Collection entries
%%

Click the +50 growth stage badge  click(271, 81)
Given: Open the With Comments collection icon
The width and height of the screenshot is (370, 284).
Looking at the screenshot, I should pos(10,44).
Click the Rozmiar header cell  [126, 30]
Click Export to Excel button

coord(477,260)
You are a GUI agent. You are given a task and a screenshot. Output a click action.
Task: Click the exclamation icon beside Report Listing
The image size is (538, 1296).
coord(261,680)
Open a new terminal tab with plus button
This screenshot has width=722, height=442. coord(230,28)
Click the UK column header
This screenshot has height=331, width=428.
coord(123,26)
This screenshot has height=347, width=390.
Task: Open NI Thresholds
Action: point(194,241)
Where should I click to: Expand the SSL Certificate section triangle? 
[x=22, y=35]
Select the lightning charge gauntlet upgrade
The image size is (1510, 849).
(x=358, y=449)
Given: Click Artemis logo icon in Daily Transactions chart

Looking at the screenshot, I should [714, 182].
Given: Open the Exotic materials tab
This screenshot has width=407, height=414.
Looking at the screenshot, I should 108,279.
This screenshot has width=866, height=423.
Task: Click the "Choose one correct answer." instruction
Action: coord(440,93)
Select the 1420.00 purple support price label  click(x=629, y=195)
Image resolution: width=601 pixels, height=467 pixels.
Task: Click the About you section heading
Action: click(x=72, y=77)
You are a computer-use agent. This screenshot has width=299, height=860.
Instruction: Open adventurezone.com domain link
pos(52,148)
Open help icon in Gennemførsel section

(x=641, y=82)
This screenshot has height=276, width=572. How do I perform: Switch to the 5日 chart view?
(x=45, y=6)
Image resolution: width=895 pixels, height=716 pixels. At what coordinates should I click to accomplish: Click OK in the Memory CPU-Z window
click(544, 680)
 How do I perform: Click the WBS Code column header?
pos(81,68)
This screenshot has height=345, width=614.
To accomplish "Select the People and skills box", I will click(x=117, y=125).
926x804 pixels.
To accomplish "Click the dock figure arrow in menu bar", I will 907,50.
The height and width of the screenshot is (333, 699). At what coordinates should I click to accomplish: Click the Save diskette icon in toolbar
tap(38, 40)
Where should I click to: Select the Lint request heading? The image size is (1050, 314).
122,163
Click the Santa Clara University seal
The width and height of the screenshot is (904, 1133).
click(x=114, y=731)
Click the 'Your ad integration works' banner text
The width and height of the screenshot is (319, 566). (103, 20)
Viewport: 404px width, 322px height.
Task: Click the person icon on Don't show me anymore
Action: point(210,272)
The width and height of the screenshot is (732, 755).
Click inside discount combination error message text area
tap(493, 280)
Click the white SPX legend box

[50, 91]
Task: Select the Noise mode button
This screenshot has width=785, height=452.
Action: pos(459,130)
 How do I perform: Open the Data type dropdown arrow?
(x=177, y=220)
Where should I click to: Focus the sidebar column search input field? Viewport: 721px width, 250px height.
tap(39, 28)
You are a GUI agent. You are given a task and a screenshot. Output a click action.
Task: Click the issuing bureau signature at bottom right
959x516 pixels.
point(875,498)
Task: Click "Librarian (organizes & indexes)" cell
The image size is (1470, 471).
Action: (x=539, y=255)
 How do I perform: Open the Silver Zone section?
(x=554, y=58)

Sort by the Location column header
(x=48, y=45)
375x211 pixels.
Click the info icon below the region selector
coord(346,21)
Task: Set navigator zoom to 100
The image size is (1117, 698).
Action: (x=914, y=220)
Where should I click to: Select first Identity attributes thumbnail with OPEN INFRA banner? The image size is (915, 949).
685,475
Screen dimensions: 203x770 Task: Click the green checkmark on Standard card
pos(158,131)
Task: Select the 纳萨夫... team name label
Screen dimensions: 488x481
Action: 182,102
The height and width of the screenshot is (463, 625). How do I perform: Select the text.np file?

%%

→ **Try it**
Copy every record above exactly as it stands.

→ **Output of the task**
Click the +50 growth stage badge  click(271, 81)
Given: Open the With Comments collection icon
The width and height of the screenshot is (370, 284).
Looking at the screenshot, I should pos(10,44).
Click the Rozmiar header cell  [126, 30]
Click Export to Excel button

coord(477,260)
You are a GUI agent. You are given a task and a screenshot. Output a click action.
Task: Click the exclamation icon beside Report Listing
The image size is (538, 1296).
coord(261,680)
Open a new terminal tab with plus button
This screenshot has width=722, height=442. coord(230,28)
Click the UK column header
This screenshot has height=331, width=428.
coord(123,26)
This screenshot has height=347, width=390.
Task: Open NI Thresholds
Action: point(194,241)
Where should I click to: Expand the SSL Certificate section triangle? 
[x=22, y=35]
Select the lightning charge gauntlet upgrade
The image size is (1510, 849).
(x=358, y=449)
Given: Click Artemis logo icon in Daily Transactions chart

Looking at the screenshot, I should [714, 182].
Given: Open the Exotic materials tab
This screenshot has width=407, height=414.
Looking at the screenshot, I should 108,279.
This screenshot has width=866, height=423.
Task: Click the "Choose one correct answer." instruction
Action: coord(440,93)
Select the 1420.00 purple support price label  click(x=629, y=195)
Image resolution: width=601 pixels, height=467 pixels.
Task: Click the About you section heading
Action: click(x=72, y=77)
You are a computer-use agent. This screenshot has width=299, height=860.
Instruction: Open adventurezone.com domain link
pos(52,148)
Open help icon in Gennemførsel section

(x=641, y=82)
This screenshot has height=276, width=572. How do I perform: Switch to the 5日 chart view?
(x=45, y=6)
Image resolution: width=895 pixels, height=716 pixels. At what coordinates should I click to accomplish: Click OK in the Memory CPU-Z window
click(544, 680)
 How do I perform: Click the WBS Code column header?
pos(81,68)
This screenshot has height=345, width=614.
To accomplish "Select the People and skills box", I will click(x=117, y=125).
926x804 pixels.
To accomplish "Click the dock figure arrow in menu bar", I will 907,50.
The height and width of the screenshot is (333, 699). At what coordinates should I click to accomplish: Click the Save diskette icon in toolbar
tap(38, 40)
Where should I click to: Select the Lint request heading? The image size is (1050, 314).
122,163
Click the Santa Clara University seal
The width and height of the screenshot is (904, 1133).
click(x=114, y=731)
Click the 'Your ad integration works' banner text
The width and height of the screenshot is (319, 566). (103, 20)
Viewport: 404px width, 322px height.
Task: Click the person icon on Don't show me anymore
Action: point(210,272)
The width and height of the screenshot is (732, 755).
Click inside discount combination error message text area
tap(493, 280)
Click the white SPX legend box

[50, 91]
Task: Select the Noise mode button
This screenshot has width=785, height=452.
Action: pos(459,130)
 How do I perform: Open the Data type dropdown arrow?
(x=177, y=220)
Where should I click to: Focus the sidebar column search input field? Viewport: 721px width, 250px height.
tap(39, 28)
You are a GUI agent. You are given a task and a screenshot. Output a click action.
Task: Click the issuing bureau signature at bottom right
959x516 pixels.
point(875,498)
Task: Click "Librarian (organizes & indexes)" cell
The image size is (1470, 471).
Action: (x=539, y=255)
 How do I perform: Open the Silver Zone section?
(x=554, y=58)

Sort by the Location column header
(x=48, y=45)
375x211 pixels.
Click the info icon below the region selector
coord(346,21)
Task: Set navigator zoom to 100
The image size is (1117, 698).
Action: (x=914, y=220)
Where should I click to: Select first Identity attributes thumbnail with OPEN INFRA banner? The image size is (915, 949).
685,475
Screen dimensions: 203x770 Task: Click the green checkmark on Standard card
pos(158,131)
Task: Select the 纳萨夫... team name label
Screen dimensions: 488x481
Action: 182,102
The height and width of the screenshot is (463, 625). How do I perform: Select the text.np file?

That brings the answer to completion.